We are pleased to announce the release of Anchore Enterprise v4.1 which contains a major new service to help reduce false positives as well as improvements to our SBOM Drift capability, RHEL 9 support, and updates to the AnchoreCTL command line tool. Read on to learn more!
Reducing False Positives with the new curated Anchore Vulnerability Feed
For most security teams who are doing vulnerability management, handling false positives is the biggest source of frustration and wasted time. A large number of false positives affect every user, independent of their environment, for one of two major reasons: incorrectly identified software contents that appear to be vulnerable or incomplete data in the vulnerability feed itself.
In 2021, to address the challenge of misidentified components, Anchore introduced two features, SBOM Hints and SBOM Corrections, that allow users to adjust the metadata to ensure more accurate generation of the SBOM. This, in turns, provides better mapping to the list of vulnerabilities.
With Anchore Enterprise 4.1, we are excited to offer the Anchore Vulnerability Feed which addresses the second issue of incomplete data in public feeds, especially from the National Vulnerability Database (NVD). The Anchore Vulnerability Feed uses data gathered from Anchore’s user community, customer environments, and research done by the Anchore Security Team. This data is used to identify inaccurate metadata in public vulnerability feeds. Once problematic metadata is identified, the Anchore Vulnerability Feed prevents matches against a software component either through a managed exclusion list or by enhancing the metadata itself.
All customers can request an assessment of a potential false positive through the Anchore support portal. As Anchore discovers and adds new data to the feed, customers will benefit from live updates which immediately reduce false positives on the customer site without any need for administration changes or software updates. This feature is available to all existing customers across all tiers.
Detect Malicious Activity and Misconfiguration with SBOM Drift Enhancements
Ever since the Solarwinds compromise, companies have become aware that malicious components can be added during development to create attack vectors. To help with detecting this type of attack, Anchore added a capability in Anchore Enterprise 4.0 called SBOM Drift which looked for when components were being added, changed, or removed during the software development life cycle. The initial feature enabled users to detect and alert on changes between builds of container images. Anchore Enterprise 4.1 further expands on this capability by adding the ability to detect drift between the SBOM generated from a source code repository and the SBOM generated from the resulting build. While some drift is normal as packages are added as dependencies or included from the base operating system, some drift is not.
New policy rules can catch changes such as downgrades in version numbers which may be a result of either tampering or misconfigurations. Drift alerts are configurable and can be set to either warn or fail a build based on your requirements. The underlying API to the service allows users to query the changes for reporting and to track dependency usage.

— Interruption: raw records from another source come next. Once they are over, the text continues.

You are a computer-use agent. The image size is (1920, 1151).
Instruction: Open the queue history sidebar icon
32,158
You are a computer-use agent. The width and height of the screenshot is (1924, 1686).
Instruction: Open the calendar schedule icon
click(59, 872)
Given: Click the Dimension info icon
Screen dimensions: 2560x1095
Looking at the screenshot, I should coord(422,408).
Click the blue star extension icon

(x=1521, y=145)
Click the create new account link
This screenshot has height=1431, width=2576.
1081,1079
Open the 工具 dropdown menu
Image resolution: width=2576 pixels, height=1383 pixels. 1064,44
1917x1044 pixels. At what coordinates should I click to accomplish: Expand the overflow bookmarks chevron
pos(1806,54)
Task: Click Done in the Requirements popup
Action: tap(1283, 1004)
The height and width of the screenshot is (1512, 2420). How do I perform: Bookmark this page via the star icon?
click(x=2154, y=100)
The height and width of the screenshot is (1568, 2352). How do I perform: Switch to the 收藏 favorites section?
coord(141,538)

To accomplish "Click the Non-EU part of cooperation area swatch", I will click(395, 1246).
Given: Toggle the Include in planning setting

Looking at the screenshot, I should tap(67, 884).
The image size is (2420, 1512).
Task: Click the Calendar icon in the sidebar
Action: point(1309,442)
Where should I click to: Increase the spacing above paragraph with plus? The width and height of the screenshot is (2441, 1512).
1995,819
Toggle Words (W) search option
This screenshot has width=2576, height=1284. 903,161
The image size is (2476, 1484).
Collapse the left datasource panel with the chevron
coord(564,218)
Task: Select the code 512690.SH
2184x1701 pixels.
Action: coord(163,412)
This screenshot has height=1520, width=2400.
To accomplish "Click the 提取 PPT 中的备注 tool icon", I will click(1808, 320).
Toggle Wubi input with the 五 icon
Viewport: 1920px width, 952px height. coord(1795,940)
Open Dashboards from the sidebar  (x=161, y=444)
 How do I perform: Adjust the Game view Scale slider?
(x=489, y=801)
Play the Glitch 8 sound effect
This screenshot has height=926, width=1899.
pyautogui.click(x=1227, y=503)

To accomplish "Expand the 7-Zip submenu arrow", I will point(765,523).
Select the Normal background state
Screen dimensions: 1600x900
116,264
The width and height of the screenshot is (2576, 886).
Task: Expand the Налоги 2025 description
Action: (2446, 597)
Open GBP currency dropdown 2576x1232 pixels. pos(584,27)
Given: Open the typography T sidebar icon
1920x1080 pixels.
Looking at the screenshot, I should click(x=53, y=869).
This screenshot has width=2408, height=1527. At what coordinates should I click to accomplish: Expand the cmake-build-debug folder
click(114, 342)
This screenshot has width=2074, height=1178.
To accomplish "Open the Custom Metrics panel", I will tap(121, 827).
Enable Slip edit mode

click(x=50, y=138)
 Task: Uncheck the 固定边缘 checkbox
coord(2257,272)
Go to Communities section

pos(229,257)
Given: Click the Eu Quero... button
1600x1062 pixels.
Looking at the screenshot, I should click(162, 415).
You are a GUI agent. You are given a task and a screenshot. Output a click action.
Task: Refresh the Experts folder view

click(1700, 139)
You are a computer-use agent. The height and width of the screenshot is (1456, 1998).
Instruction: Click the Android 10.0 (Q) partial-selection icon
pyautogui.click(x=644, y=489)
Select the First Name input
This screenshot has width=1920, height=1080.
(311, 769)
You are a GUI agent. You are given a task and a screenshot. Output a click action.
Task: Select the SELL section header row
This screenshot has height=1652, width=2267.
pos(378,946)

Unified and improved command line experience with AnchoreCTL 1.0
Part of the power of Anchore Enterprise is the extensive API coverage and the flexibility of integrating with 3rd party tools and platforms. Since the first launch of our product, the main tool for interacting with any of Anchore Enterprise’s functions via the command line has been anchore-cli. This tool was used to request operations, status, or pull data from the backend. At the beginning of the year, we introduced a next-generation tool called AnchoreCTL, written in GoLang and provided as a standalone client tool. AnchoreCTL allowed a user to interact with Anchore Enterprise application grouping and source code/image SBOM features.
Along with Anchore Enterprise 4.1, we are releasing AnchoreCTL v1.0 which now has all of the capabilities previously provided by anchore-cli, but in a simple, unified experience. Provided as a Go binary, it reduces the environment requirements to run the tool on systems such as runners in a CI/CD environment and simplifies the administrative experience of working with Anchore Enterprise.
Additionally, the user experience for interacting with operations like sbom management and application management has been massively simplified. Operations which took multiple command line invocations can now be performed with a single operation.
RHEL9 and clone support
Finally, Anchore Enterprise 4.1 can now scan and continuously monitor RHEL 9 and CentOS 9 Stream container images for any security issues present in installed packages for these operating systems. These packages are now included in generated SBOMs and customers can be applied to Anchore’s customizable policy enforcement.